Task directions –
Hunt through the lines below for the string "computer" and copy each one that has it.

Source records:
=-=-=-=-=
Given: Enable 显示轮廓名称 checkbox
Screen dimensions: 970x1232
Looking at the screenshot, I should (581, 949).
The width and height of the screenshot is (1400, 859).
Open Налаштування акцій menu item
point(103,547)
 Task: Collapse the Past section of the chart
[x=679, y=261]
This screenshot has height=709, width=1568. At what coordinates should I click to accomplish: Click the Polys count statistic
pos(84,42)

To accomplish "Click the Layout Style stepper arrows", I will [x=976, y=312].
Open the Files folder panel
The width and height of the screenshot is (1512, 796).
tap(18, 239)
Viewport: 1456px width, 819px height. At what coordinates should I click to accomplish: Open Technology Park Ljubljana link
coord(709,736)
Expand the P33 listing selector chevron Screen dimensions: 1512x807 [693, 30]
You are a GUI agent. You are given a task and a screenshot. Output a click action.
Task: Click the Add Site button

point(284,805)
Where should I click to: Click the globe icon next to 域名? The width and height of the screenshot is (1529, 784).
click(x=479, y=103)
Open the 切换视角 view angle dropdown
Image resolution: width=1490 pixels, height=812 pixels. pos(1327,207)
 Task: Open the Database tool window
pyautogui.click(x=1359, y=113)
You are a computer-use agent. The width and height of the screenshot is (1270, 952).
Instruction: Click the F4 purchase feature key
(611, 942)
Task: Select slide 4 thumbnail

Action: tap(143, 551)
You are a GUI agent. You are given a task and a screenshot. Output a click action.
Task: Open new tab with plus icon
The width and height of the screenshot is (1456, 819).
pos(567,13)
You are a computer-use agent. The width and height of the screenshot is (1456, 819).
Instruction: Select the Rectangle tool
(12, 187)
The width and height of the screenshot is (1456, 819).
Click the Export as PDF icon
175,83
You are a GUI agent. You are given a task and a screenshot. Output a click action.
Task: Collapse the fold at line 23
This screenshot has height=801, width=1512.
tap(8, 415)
=-=-=-=-=
Result for this exercise –
You are a computer-use agent. The width and height of the screenshot is (1270, 952).
You are a computer-use agent. The width and height of the screenshot is (1456, 819).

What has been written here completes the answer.